Wednesday, June 9, 2010

Wilkommen, Bienvenue, Welcome...

...to the blog of the Three Sexketeers. We are a group of three delicious single women intent on whetting our, and your, appetite for pleasure. We are here to discuss our opinions on and celebrate the mélange of sexual thrills available in the world and to share our own personal sexcapades. No rules. No judgment. Just the naked truth.


We shall be known here by our terribly fun and equally tacky pseudonyms: Disco, Glitterbella and XTC. Each week we shall pick a topic - everything from abstinence to hardcore BDSM - and discuss our varying opinions on our chosen days: XTC Wednesdays, Glitterbella Fridays, and Disco Sundays. Sprinkled throughout our carnal discourse will be stories of our own true-to-life sex adventures, posted once we've recovered our bearings - and clothes.


Before we invite you into our beds and heads, first we'd like you to get to know us a little bit...


Disco is a 20 year old bisexual woman, recently single from a long-term relationship, moving to the big city. She is intent on making the next year of her life as satisfying as possible, in every way. A victim of molestation in her early teens, Disco has only recently reclaimed the power of her sexuality and intends to celebrate it, not fear it, from now on. She is an incurable romantic but also much kinkier than she generally likes to admit. She loves music, film, art, pop culture, fashion and massaging showerheads.


Glitterbella is
a 21 year old sort of maybe possibly bisexual but definitely curious woman. Single after a long term relationship with her high school sweetheart, she has made some disastrous choices when it comes to the opposite sex (and the same!) but hopes to make some better ones soon. She also tends to fall in and out of "like" far, far to easily but is way to cynical for "love" anytime soon. She loves reading , writing, sexy outfits, and an open mind.


XTC is a 19 year old woman who has never had a long-term relationship and is still coming to terms with understanding her sexuality and desires. She is a university student who studies society and plans on discovering as much as the world as possible. XTC is very open-minded and willing to try almost anything once. She loves porn (probably more than some men), anything that is battery-operated and animals, but only in a very NON-sexual way.


This Week's Topic is Celibacy

Waiting by XTC

The vow of celibacy is one that has always intrigued me, far before I became sexually active. I believe that it all began while watching Entertainment Tonight with my mother. Jessica Simpson was doing an interview, discussing her upcoming marriage and her feelings about "saving herself" for her wedding night. I believe that she described it as "the perfect gift" a girl could give a man. Well, we all know how that ended.

Religious purposes aside, I believe that one's wedding night should be one of passion and romance and sheer pleasure. It is meant to be the climax of your love for one another. Although "gift-giving" may... show love...? I can't imagine it necessarily being the most enjoyable experience. At least, that's not how I remember it going down.

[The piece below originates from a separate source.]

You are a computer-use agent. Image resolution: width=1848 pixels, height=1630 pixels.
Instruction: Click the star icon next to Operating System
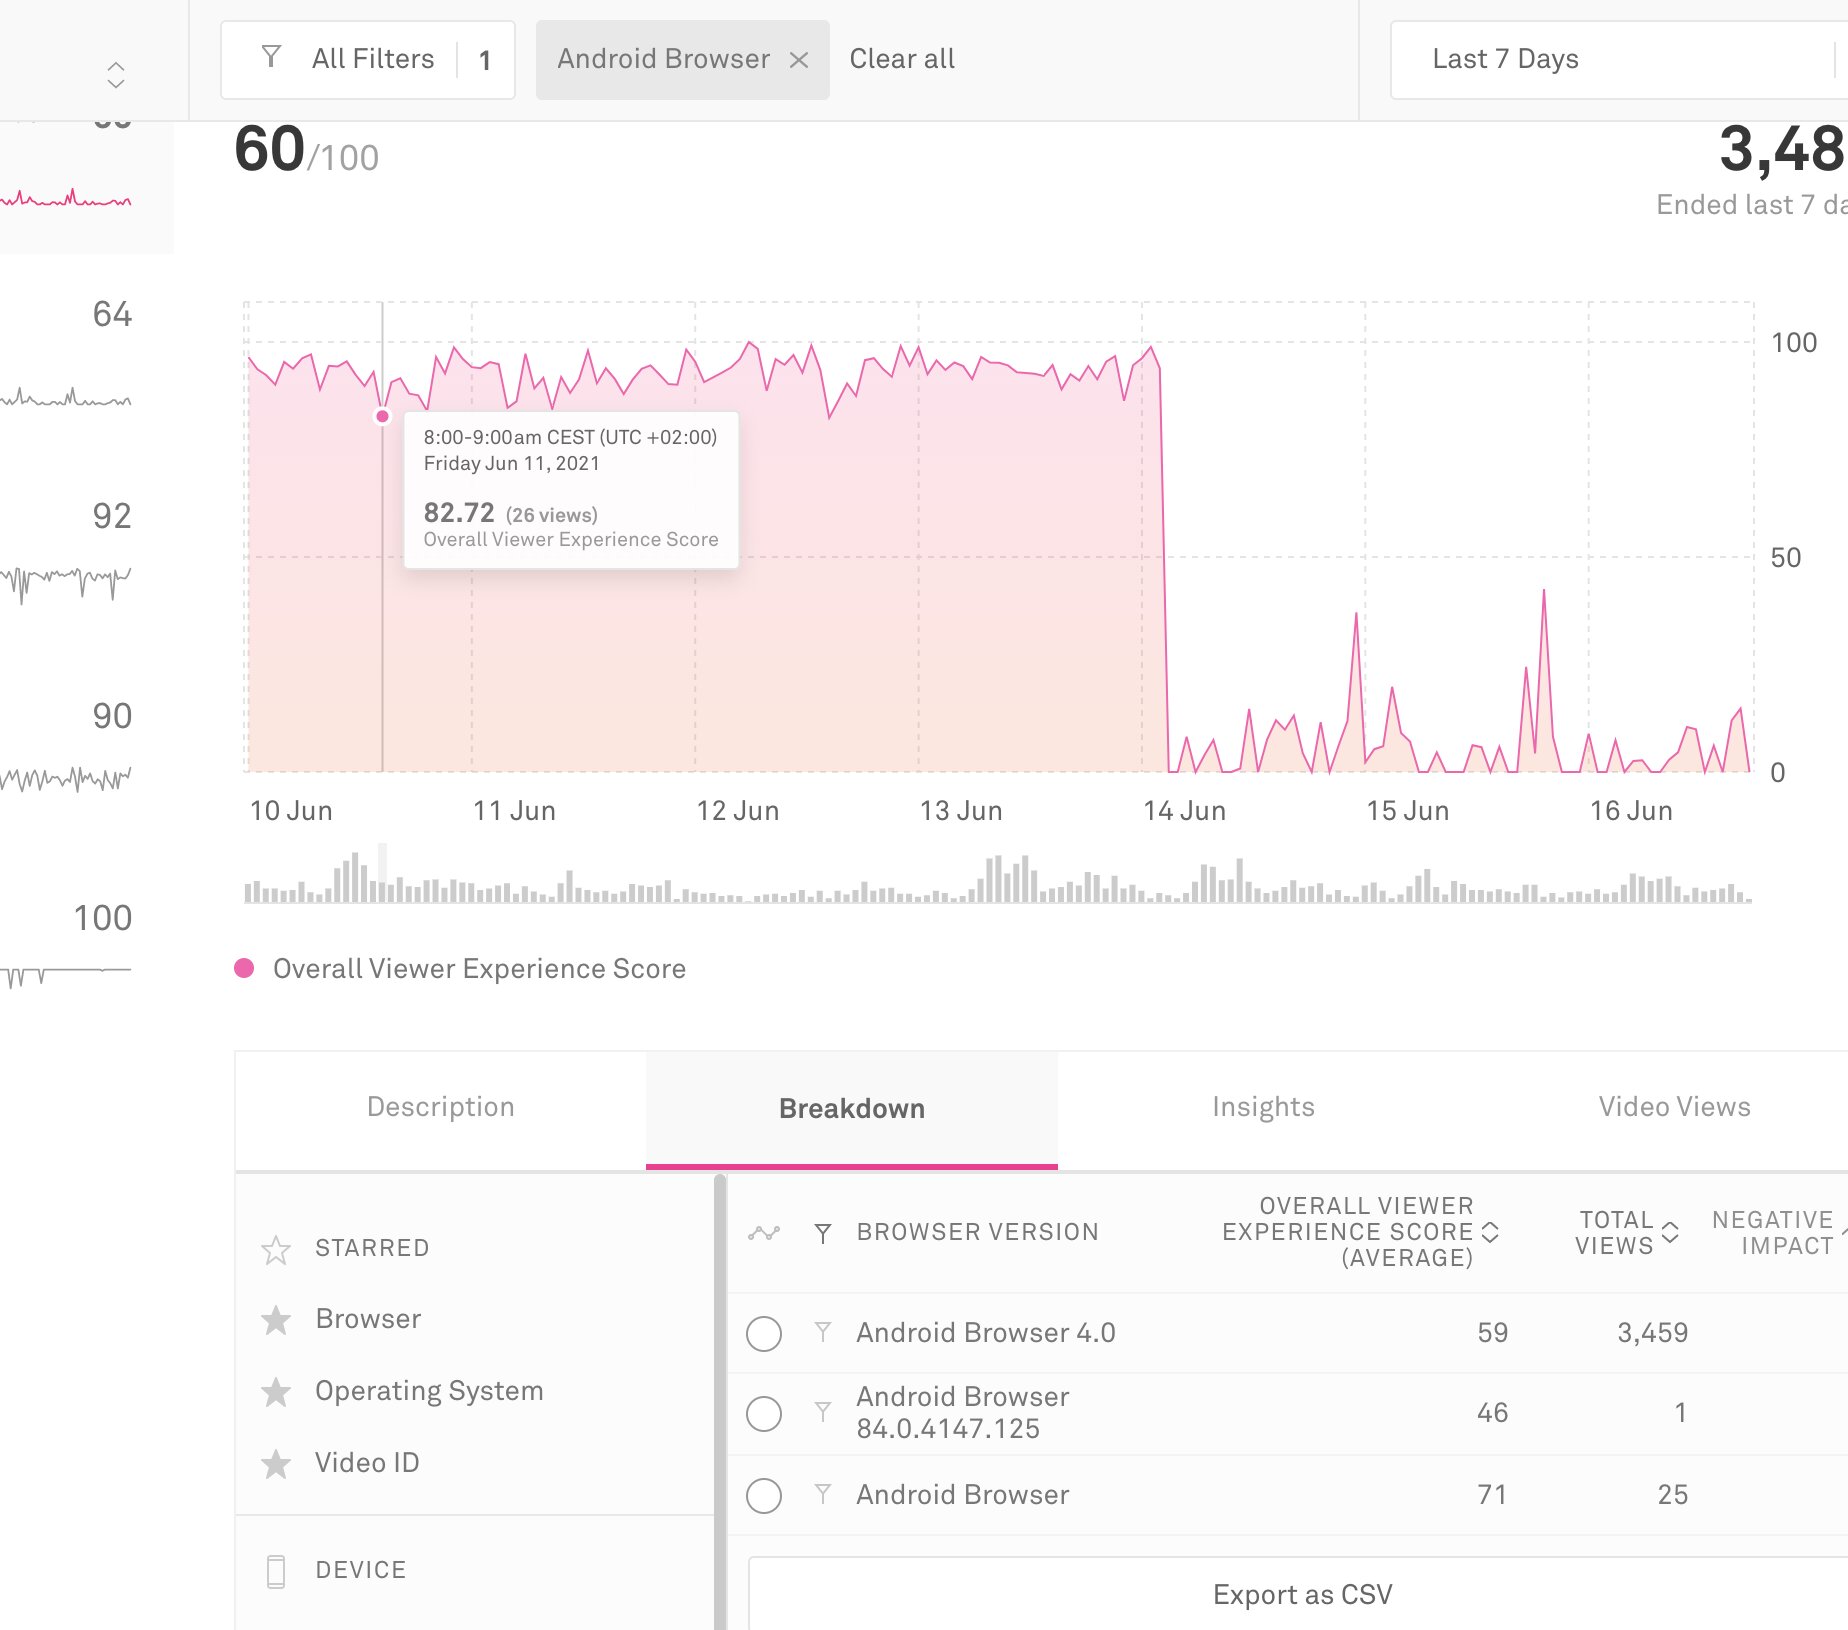click(276, 1392)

Shouldn't an individual be able to experience their options and learn what they want before committing to a lifelong flavour? I sure as hell know that I want to. Suuuuuure maybe the waiting causes you to develop a more intellectual or romantic connection, since physical intimacy is not in the picture, but isn't it also possible that you may unintentionally rush the development of your emotions and your relationship in order to get to that oh-so-desired point? We misunderstand our own emotions all of the time. We're confusing creatures us humans. But when you are in the act of sex - not much gets more real.

Outside of the serious relationship context, celibacy also appears to serve almost no purpose to me. From personal experience, I enjoy sex much more when I actually know the person. I think that the comfort level and anticipation of the act adds to one's arousal at that time. However, there is a difference between knowing your partner and making a vow of celibacy. There have been multiple situations where I consciously chose to not engage in sex with the man whom I was interested in, for various reasons, to.. say... "wait." It did not end very well. Too much anticipation leads to nervousness and broken expectations.

For all of you sensitive souls who are afraid of giving it up too quickly and getting your heart broken, I have to argue, wouldn't it hurt even more of you waited for so long only to have it broken immediately following anyways? Of course, this is a personal decision. All of our emotions run different and we have various requirements to fulfill our happiness.

Personally, I have not had sex in four months now. I can sincerely tell you that going without it sucks ass.